=== DATA SHOWN ===
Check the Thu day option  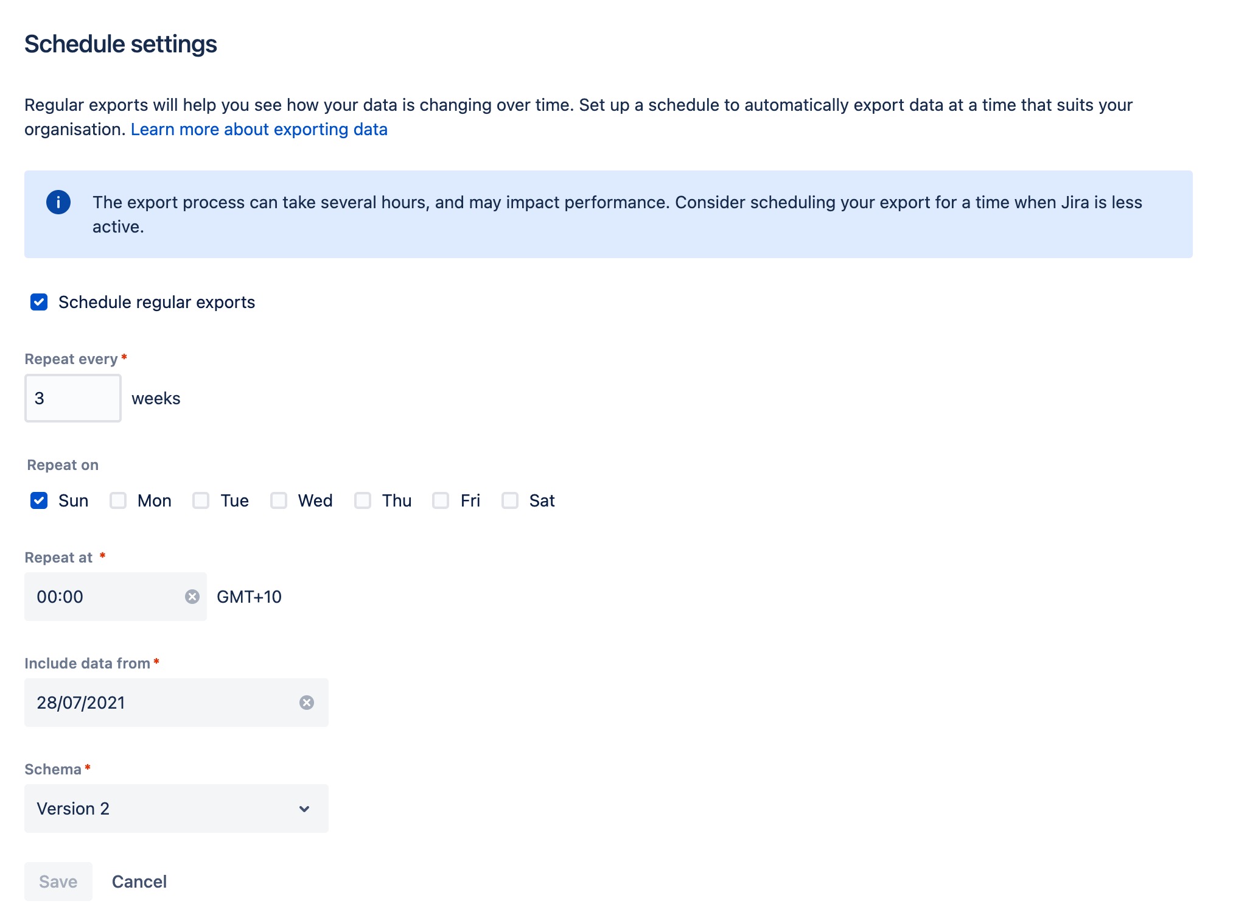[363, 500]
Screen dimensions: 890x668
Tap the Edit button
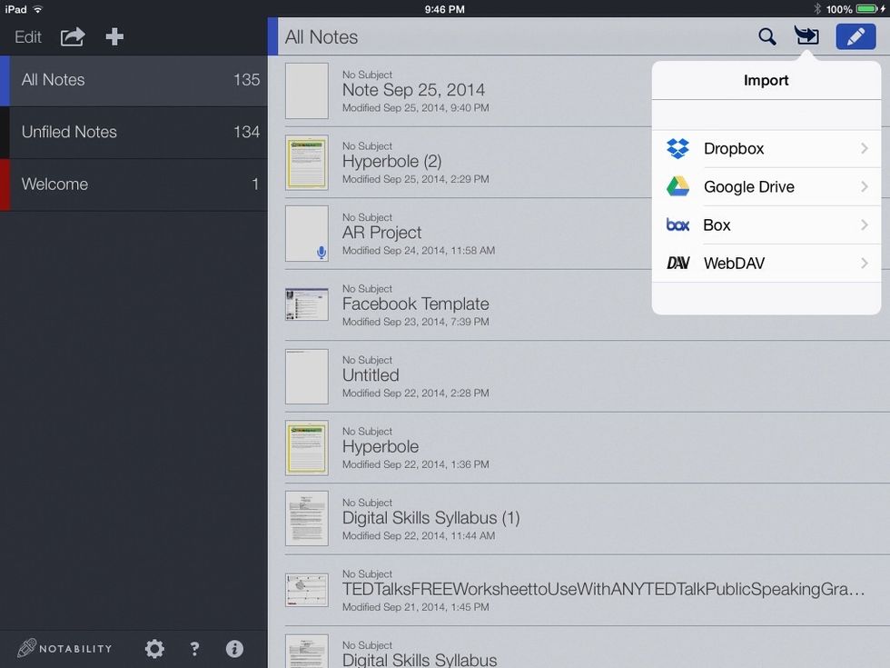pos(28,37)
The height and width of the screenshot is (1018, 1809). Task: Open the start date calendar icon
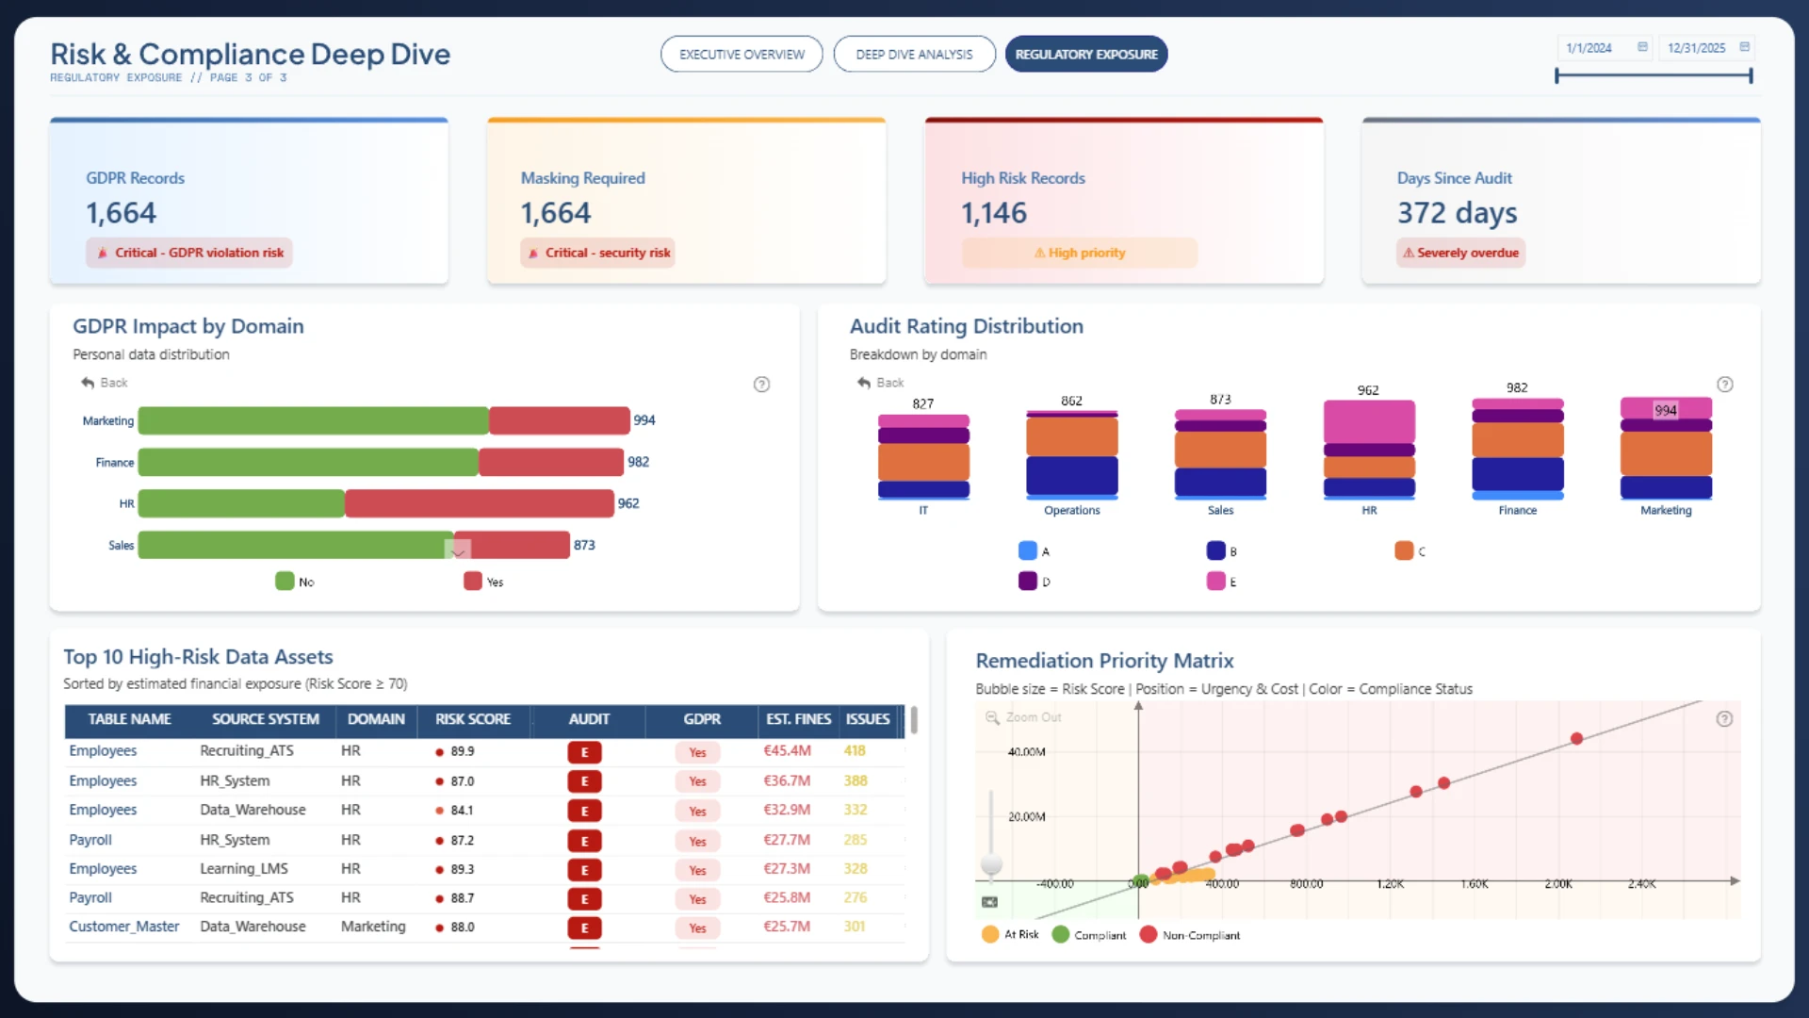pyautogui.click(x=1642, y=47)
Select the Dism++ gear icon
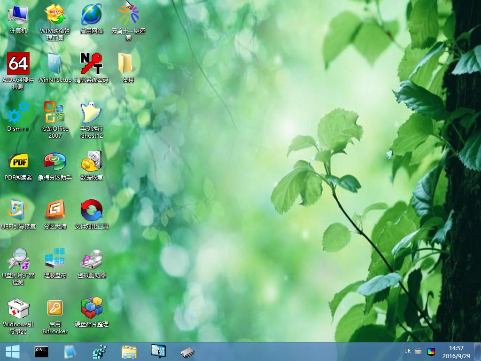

=== PROBLEM ===
Leave the pictures out and restate exactly the lines from the one that has "The height and" through the final line of the entries above, both ends included.

=== RESPONSE BELOW ===
The height and width of the screenshot is (1018, 1809). Task: Open the start date calendar icon
pyautogui.click(x=1642, y=47)
Select the Dism++ gear icon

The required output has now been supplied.